#### SUPPLIED INFORMATION

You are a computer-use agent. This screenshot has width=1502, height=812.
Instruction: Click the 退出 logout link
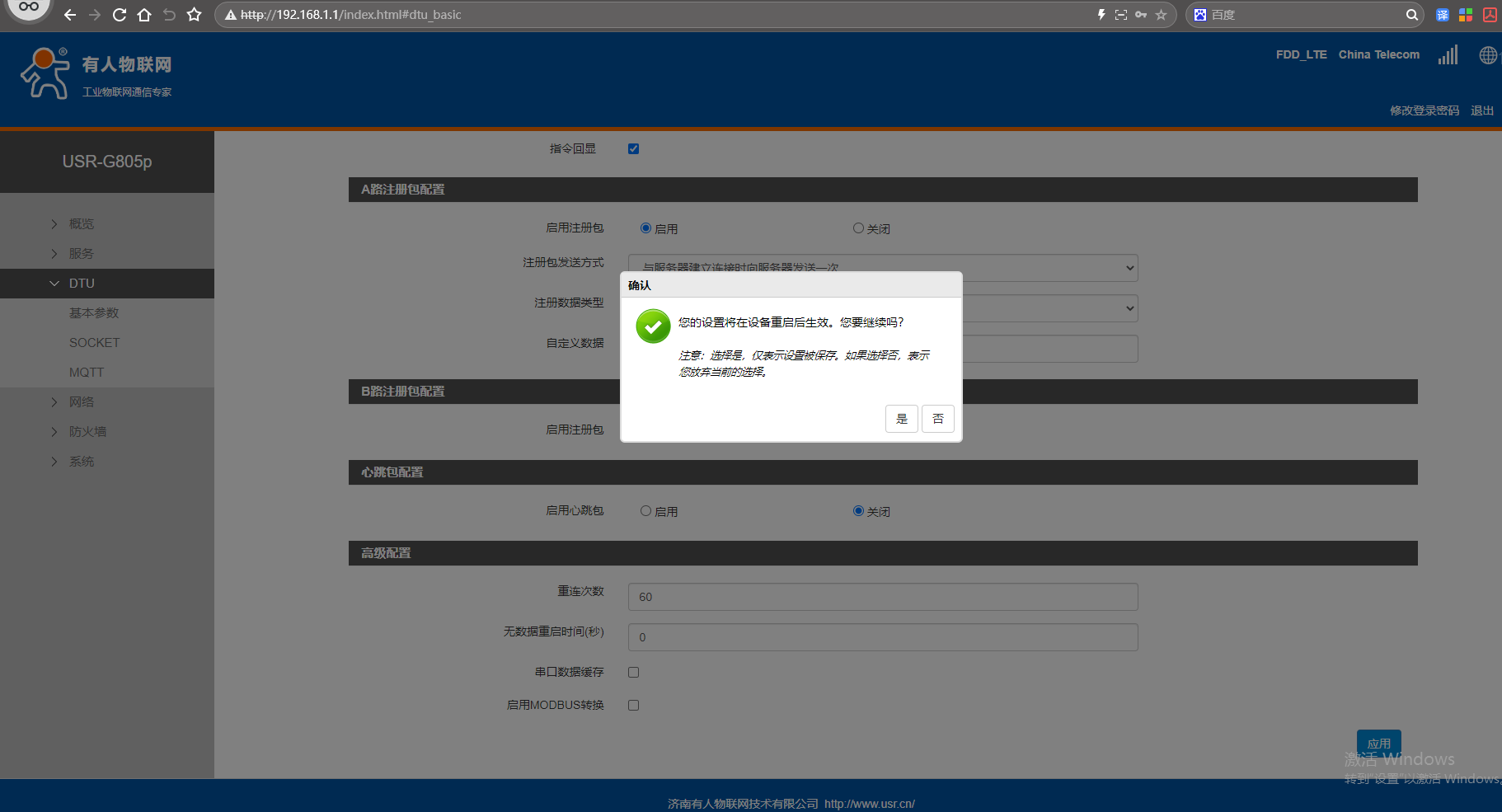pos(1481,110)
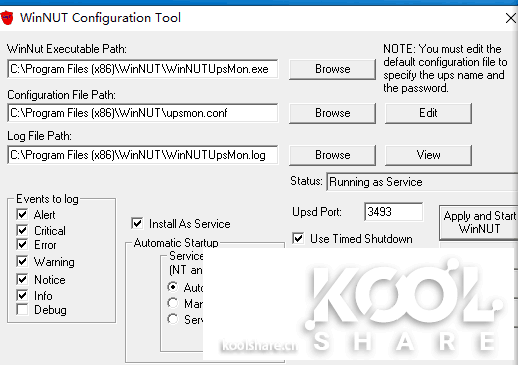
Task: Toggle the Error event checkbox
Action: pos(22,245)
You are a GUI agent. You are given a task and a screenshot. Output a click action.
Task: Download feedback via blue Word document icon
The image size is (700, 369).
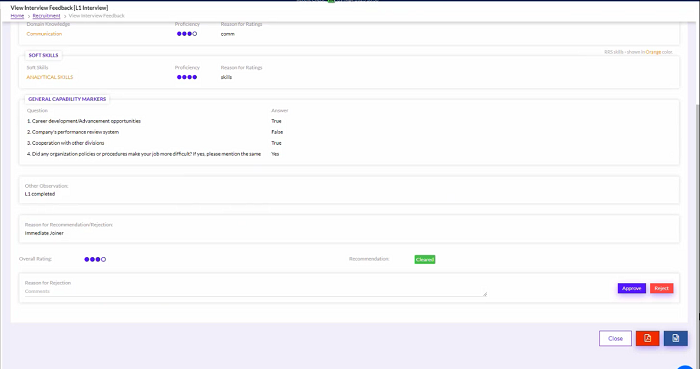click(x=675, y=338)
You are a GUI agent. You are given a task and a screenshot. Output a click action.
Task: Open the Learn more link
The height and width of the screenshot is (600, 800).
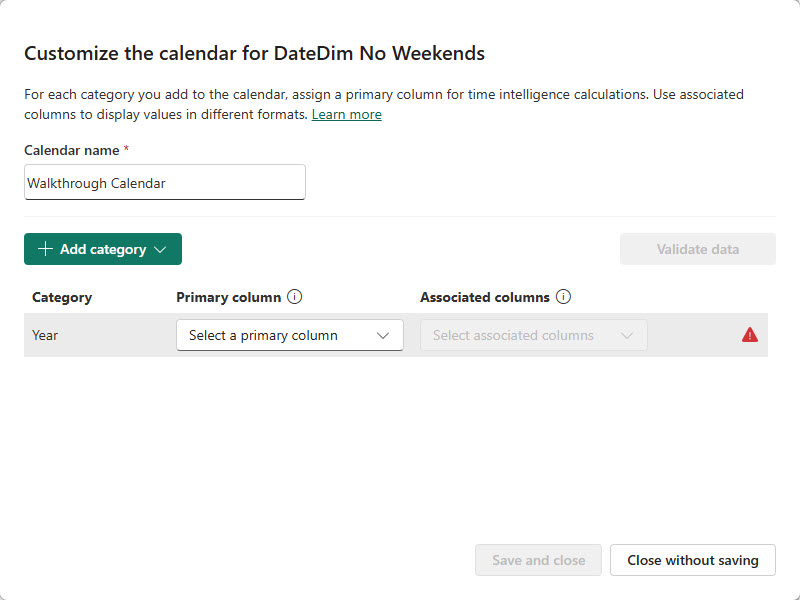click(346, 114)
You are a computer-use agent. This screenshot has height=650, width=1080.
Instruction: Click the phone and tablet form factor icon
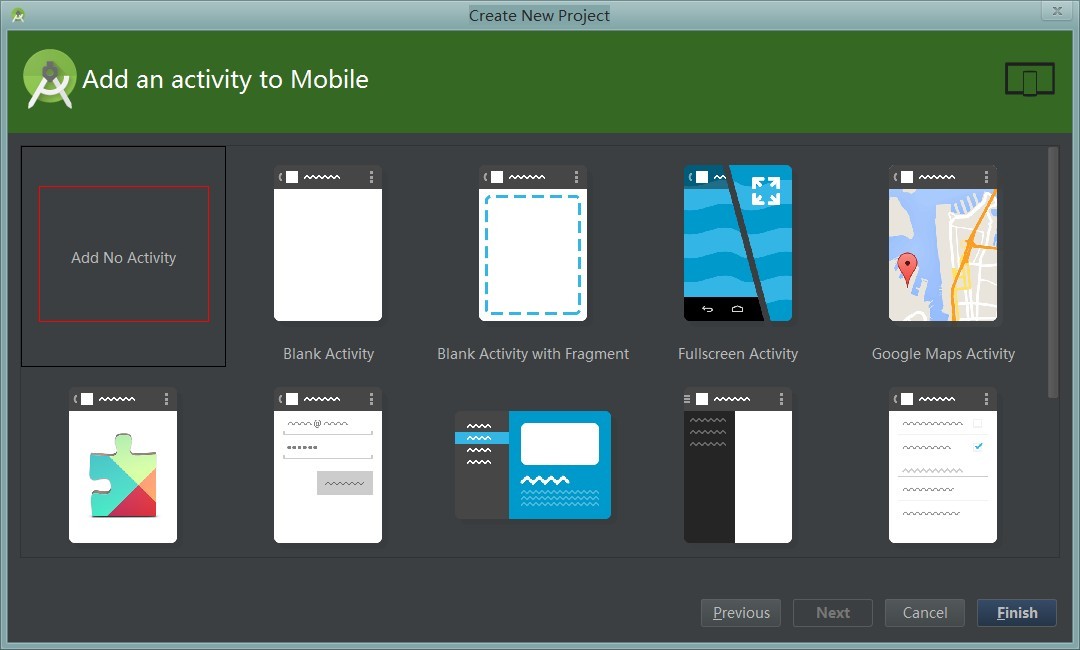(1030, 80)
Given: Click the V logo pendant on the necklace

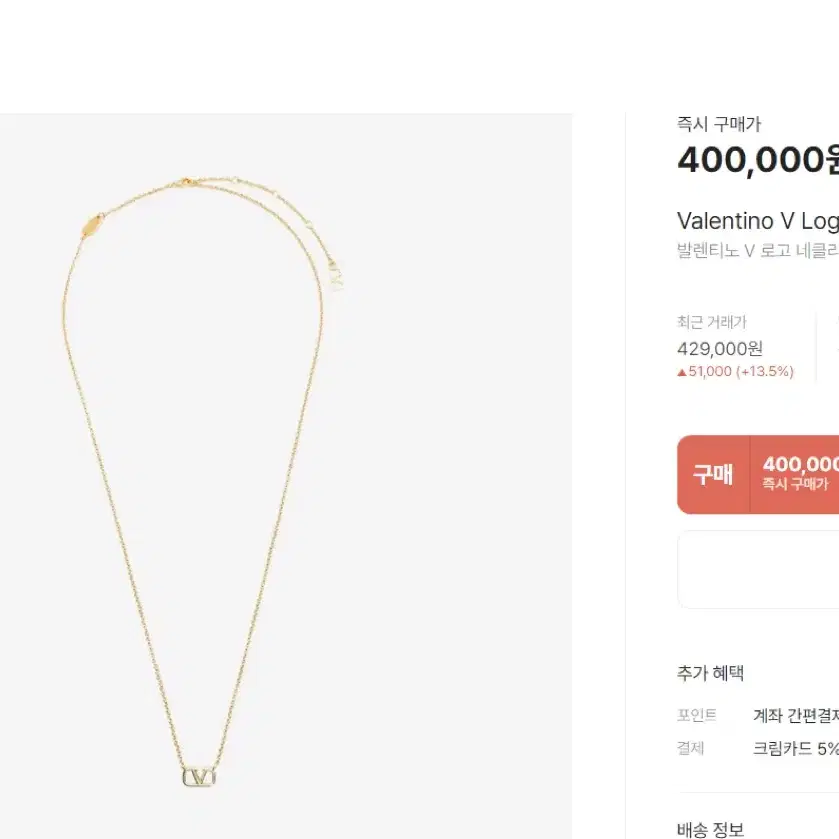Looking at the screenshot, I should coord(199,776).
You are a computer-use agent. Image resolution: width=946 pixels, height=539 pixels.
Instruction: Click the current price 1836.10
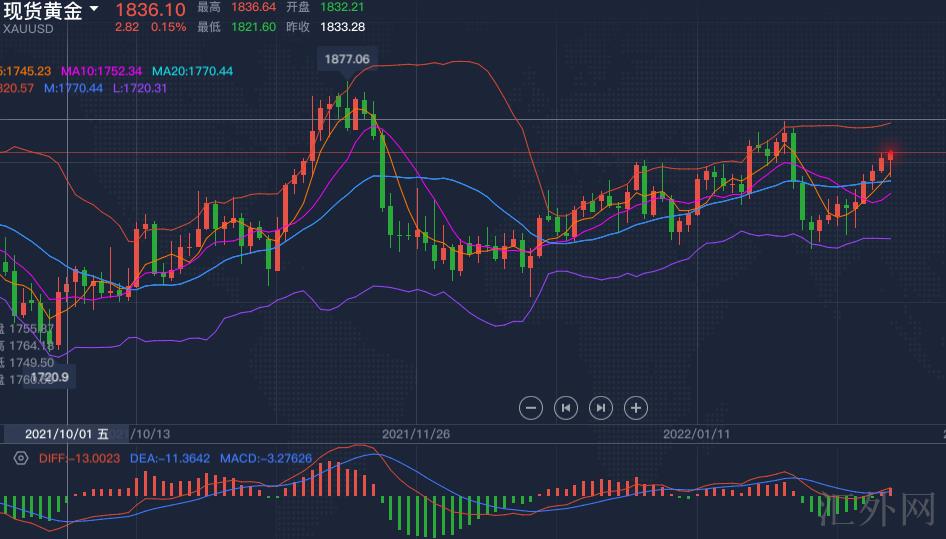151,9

########

> WHAT NEEDS TO BE DONE
Among the entries above, identify all lines with "agent" and copy them.

> TASK RESPONSE
You are a computer-use agent. This screenshot has width=1502, height=812.
You are a GUI agent. You are given a task and a screenshot. Output a click action.
You are a GUI agent. You are given a task and a screenshot. Output a click action.
You are a computer-use agent. This screenshot has height=650, width=1080.
You are a computer-use agent. Image resolution: width=946 pixels, height=539 pixels.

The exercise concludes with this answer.